Danielle and I have also done a bit of post-Christmas shopping. We hit H&M with all the combined might of our credit cards (not really) and picked up a few things for New Years, which we’re spending in Venice this year. I bought a cute little black dress, a champagne scarf, and a new pair of high heels. I won’t be going shopping for a while. It’s so hard to resist, though! Fashion’s so accesible here.

Now that the Holiday craze is settling down a bit, we’re not doing much by means of site-seeing. We’ll hopefully be able to drag ourselves out of bed to climb the Duomo tomorrow. Hopefully. We haven’t been doing a good job of getting up early. I don’t have the best track record for being an early riser, but this is just ridiculous.

Hope you enjoy these Christmas lights! I definitely do.

Rificolona – The Lantern Festival

Man, I’m really slackin’ on getting these posts up! I swear, I’ve had this one ready to go for a few days now. Real life has a bad habit of eating my time. Not that real life is bad. It’s just busy. Really busy.

Anyway, last Wednesday I had a chance to see one of Florence’s annual spectacles: the Rificolona. It’s essentially a festival by children for children. Granted, there’s a bit of adult fun later in the evening involving a cultural dance performance and street vendors peddling their delicious wares, but all in all, it’s for the kids. Now, that is. There are plenty of origin stories for this festival, which includes the toting of lanterns through the city streets, ranging from the triumph of Florence over Siena to celebrating the eve of the Feast of the Madonna. I didn’t see much of the actual procession, but apparently the Cardinal led it.
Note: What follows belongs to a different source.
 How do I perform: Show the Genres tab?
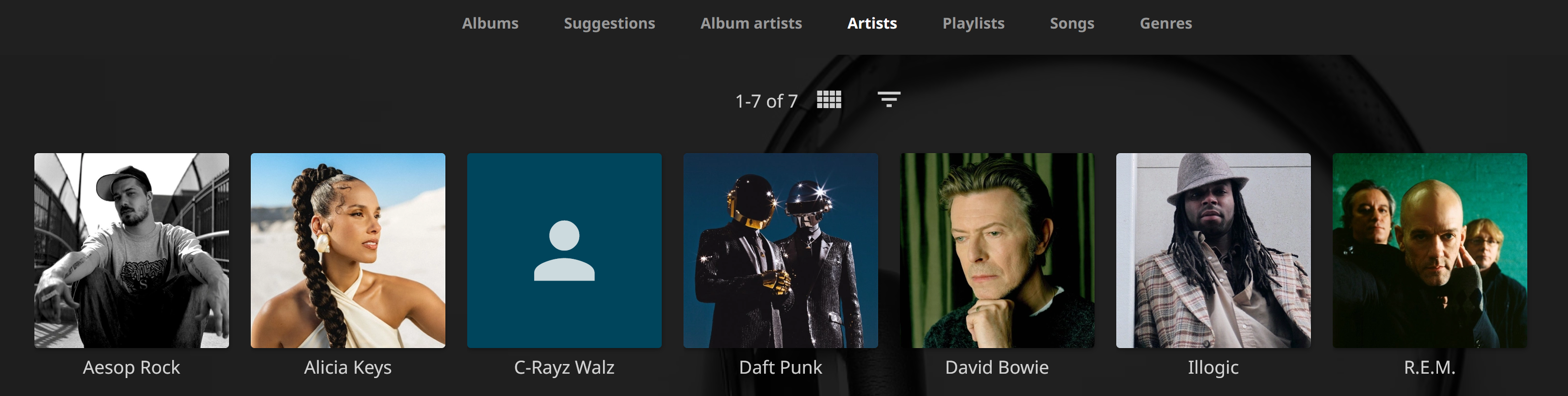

I knew that those guys dressed in ceremonial robes were important!

While the cultural aspects of the festival were not lost on many, I’m fairly certain that the real allure was watching all the little boys running around with blow guns trying to pelt the lofty lanterns. The goal was essentially destruction. Not even going into the possible fire hazards this could be sanctioned for in the States (the lanterns are lit with candles), a bunch of rambunctious boys with permission to spit-wad anyone in the vicinity is just asking for trouble. But it was good trouble. Girls gave as good as they got, and everyone really just wanted to see the paper burn into a heap on the ground once the night was through.
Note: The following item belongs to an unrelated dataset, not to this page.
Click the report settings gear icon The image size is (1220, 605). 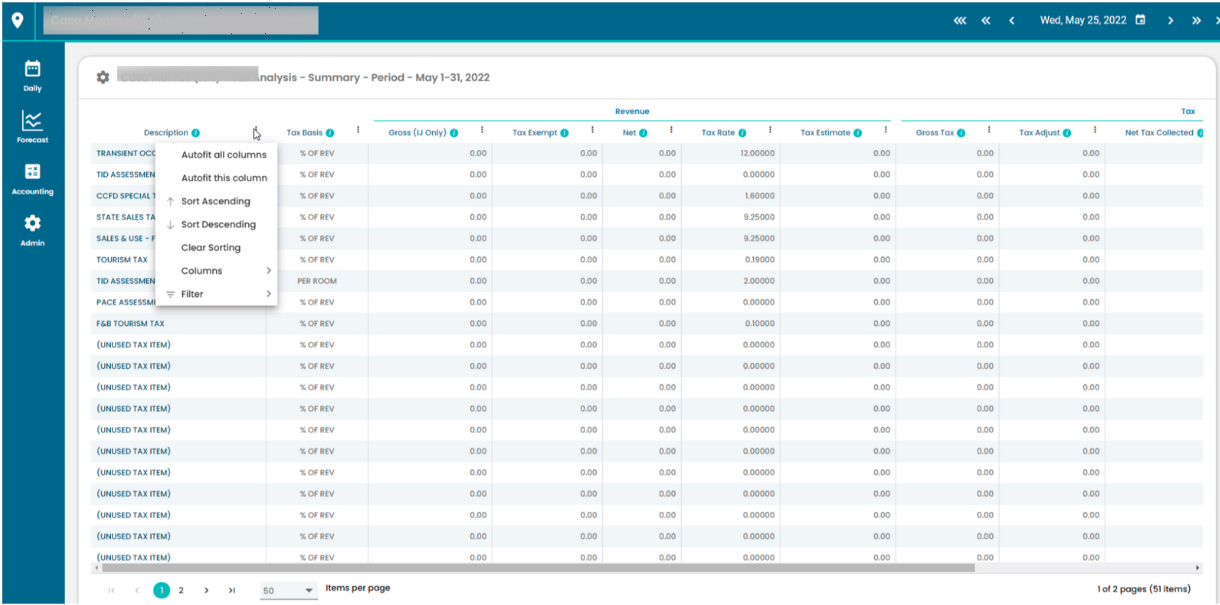(x=103, y=77)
Prior to the Rificolona, though, I saw with my new friend, Daniel, an exposition of some dance studio out in the square behind Piazza della Republica. I’m not entirely sure where they came from but I was excited to see some Argentine Tango. Maybe this weekend I’ll hunt down that studio. I’d be totally remiss to stop dancing. (I’ve been dancing the Argentine Tango for nearly two years now.) This show was interrupted by moments of crowd dancing led by the professionals and everyone really got into it. I had a hard time of it, seeing as dancing with an expensive camera around my neck is not the best of ideas, but photographing everyone else making fools of themselves was excellent fun. They even played “Bomba,” a song I recall fondly from our earlier years in Spain. I definitely danced to that one!